Scott Winship, a social scientist and NR contributor who has spent a great deal of time dealing with Piketty’s data on U.S. wealth and income inequality, says he hasn’t seen evidence of monkey business there, so Piketty may have good answers for why he did what he did in his European data, too.

But as Scott points out, there are more fundamental problems with Capital: E.g., Piketty lays his historical analysis and his analysis of recent trends for income inequality in Europe on . . . Britain, France, and Sweden. This is not “Europe” and it’s not clear it’s a representative sample. Extraordinary claims like Piketty’s require extraordinary proof, and as Scott explained in his National Review essay on the topic, Piketty doesn’t really meet that standard. On the other hand, Piketty could be understating the trend: One of his frequent co-authors, Emmanuel Saez, and Gabriel Zucman recently argued that wealth inequality is actually rising much faster than Piketty’s book shows. The growth has just been concentrated in the top .01 percent, they calculate (not using actual wealth data, but working back from capital gains and interest tax returns). Piketty also says that data released since the release of his book reinforces his case, so his calculations were actually conservative.

But wait — a number of French economists who’ve been looking at Piketty’s masterwork for a while wrote a paper arguing that the accumulation of wealth he found can be entirely explained by rises in housing prices, which complicates the explanations Piketty gives for rising wealth inequality.
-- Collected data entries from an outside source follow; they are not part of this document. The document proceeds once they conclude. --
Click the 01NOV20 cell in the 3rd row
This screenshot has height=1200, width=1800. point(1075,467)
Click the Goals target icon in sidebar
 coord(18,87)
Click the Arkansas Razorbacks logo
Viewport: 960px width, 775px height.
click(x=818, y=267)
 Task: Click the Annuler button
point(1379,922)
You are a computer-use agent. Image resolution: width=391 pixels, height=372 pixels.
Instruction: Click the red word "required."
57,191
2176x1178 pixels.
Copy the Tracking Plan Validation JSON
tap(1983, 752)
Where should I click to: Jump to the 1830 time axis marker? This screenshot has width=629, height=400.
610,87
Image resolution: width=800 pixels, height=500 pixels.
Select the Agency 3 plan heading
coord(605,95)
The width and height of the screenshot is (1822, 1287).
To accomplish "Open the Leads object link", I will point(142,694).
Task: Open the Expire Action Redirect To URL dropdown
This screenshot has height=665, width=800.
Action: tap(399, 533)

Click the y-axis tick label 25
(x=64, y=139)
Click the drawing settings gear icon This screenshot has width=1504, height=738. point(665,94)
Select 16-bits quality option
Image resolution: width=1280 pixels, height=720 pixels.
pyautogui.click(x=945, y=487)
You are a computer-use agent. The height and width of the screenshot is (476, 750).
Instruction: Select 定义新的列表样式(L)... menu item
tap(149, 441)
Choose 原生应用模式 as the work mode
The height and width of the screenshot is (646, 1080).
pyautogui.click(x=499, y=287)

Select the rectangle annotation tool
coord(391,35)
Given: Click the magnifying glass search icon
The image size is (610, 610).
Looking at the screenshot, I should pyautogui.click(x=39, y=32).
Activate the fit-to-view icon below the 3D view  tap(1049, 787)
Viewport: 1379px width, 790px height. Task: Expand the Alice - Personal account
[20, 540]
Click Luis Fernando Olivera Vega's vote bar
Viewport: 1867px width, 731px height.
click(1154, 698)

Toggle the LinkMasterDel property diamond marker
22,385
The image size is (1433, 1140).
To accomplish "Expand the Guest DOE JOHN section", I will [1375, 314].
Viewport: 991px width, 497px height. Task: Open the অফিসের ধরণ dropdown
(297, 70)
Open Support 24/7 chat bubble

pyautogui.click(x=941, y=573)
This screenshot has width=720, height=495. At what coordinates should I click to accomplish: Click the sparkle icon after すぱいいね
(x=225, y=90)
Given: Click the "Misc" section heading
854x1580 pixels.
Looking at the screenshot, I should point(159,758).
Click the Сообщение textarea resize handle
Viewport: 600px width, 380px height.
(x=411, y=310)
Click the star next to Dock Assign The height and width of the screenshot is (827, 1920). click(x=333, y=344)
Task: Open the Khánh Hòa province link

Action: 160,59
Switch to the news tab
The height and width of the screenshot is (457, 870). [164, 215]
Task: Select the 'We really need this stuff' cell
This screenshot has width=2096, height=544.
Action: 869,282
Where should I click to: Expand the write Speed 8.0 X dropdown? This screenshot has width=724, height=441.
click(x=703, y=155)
Where does all of this leave us? Piketty set out to do something much more audacious than prove that income inequality is rising in the United States and in most wealthy countries — that’s relatively easy to prove, even if the increase has been substantially overstated. Rather, he wanted to show that this plays into a loop with increasing wealth that needs to be arrested by huge global interventions. One common objection to Giles’s skepticism tonight has been that increasing wealth inequality is simply an obvious fact of this world — why do we need the data to back it up? Well, Piketty needs the data to back up the arguments he made with it — he needs wealth inequality not just to appear high or to be rising, but to be returning to 19th-century levels as a matter of economic inevitability. The errors he made may not be devastating to the work he’s done to prove this so far, but even without taking them into account, he hasn’t yet justified his dramatic conclusions.